I thought Obama looked slightly stricken, temporarily off-balance and uncharacteristically tongue-tied — I was probably projecting because I felt suddenly dizzy, off-balance and tongue-tied myself — and my students were thunderstruck. Their heads snapped in my direction as Obama replied: “This is a guy who lives in my neighborhood, who’s a professor of English in Chicago who I know… [T]he notion that somehow as a consequence of me knowing somebody who engaged in detestable acts forty years ago, when I was eight years old, somehow reflects on me and my values doesn’t make much sense, George.”
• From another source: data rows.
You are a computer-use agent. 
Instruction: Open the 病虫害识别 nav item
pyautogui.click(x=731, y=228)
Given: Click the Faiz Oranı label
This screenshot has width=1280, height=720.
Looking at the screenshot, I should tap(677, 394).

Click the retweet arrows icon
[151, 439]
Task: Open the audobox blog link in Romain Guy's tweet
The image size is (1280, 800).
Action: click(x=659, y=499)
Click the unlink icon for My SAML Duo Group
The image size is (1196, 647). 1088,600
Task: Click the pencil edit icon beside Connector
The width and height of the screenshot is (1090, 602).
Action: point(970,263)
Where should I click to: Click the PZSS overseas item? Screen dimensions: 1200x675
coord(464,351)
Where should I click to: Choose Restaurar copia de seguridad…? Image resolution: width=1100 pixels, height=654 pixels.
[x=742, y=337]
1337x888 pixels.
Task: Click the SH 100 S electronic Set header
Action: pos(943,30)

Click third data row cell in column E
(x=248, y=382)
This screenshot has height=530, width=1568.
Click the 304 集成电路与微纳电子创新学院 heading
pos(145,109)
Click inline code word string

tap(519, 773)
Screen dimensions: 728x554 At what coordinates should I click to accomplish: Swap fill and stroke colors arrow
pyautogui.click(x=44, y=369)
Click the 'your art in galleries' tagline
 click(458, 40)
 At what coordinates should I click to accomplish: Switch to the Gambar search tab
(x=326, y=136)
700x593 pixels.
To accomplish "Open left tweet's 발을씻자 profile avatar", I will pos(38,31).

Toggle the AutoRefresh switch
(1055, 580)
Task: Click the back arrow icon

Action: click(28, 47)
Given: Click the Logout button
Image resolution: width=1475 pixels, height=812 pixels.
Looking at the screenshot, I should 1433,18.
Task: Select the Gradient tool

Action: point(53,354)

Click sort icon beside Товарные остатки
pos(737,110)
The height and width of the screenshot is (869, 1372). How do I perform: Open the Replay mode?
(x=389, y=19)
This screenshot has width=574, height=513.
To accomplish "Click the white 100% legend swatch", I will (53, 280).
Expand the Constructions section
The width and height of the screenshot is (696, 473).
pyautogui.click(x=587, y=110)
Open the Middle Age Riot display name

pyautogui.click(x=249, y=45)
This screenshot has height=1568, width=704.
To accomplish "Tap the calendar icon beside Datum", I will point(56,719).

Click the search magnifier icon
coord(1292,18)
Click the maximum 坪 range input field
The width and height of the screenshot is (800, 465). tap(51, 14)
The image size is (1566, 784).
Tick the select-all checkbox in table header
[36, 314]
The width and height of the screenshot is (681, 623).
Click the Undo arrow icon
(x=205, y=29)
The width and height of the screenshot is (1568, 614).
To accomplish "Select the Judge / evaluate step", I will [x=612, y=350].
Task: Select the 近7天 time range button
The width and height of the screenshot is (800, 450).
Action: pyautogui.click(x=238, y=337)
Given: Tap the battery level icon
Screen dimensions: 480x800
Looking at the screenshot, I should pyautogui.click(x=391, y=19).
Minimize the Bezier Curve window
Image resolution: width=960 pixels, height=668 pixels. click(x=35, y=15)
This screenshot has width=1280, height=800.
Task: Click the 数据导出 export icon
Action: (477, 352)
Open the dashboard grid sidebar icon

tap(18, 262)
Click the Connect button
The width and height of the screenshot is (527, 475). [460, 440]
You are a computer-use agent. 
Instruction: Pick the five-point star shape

An explosion of laughter ricocheted around the room, everyone clamoring to make sense of the bombshell that had just dropped into our little seminar and by extension reverberating around the country and the world. One student turned to me and said, “Oh my God, that guy has the same name as yours,” and another explained to her excitedly that that’s because we were indeed the same guy — “Bill’s the guy, and we’re in the neighborhood George is talking about!”

I think for some of my students there was an abrupt awareness that while they’d known me quite well a few minutes before, they had suddenly ceased to know me at all, and that made sense to me too because for a moment I wondered who I was as well. Most were super-considerate, asking what I needed and attending to me as if I’d been hit by a truck, which was a bit how I felt myself. When they finally trickled out, some still shaking their heads in marvelous disbelief, others smiling in wonder, each offered a hug or a hand-shake.

The evening was entirely surreal, and I was struggling to regain my balance and come to terms with the sudden sense that this cartoon character — Bill Ayers — looked exactly like me and was about to become a punching bag in a presidential campaign, a character who might actually have an impact on the outcome of a national election. It felt altogether too big and all-in-all too strange.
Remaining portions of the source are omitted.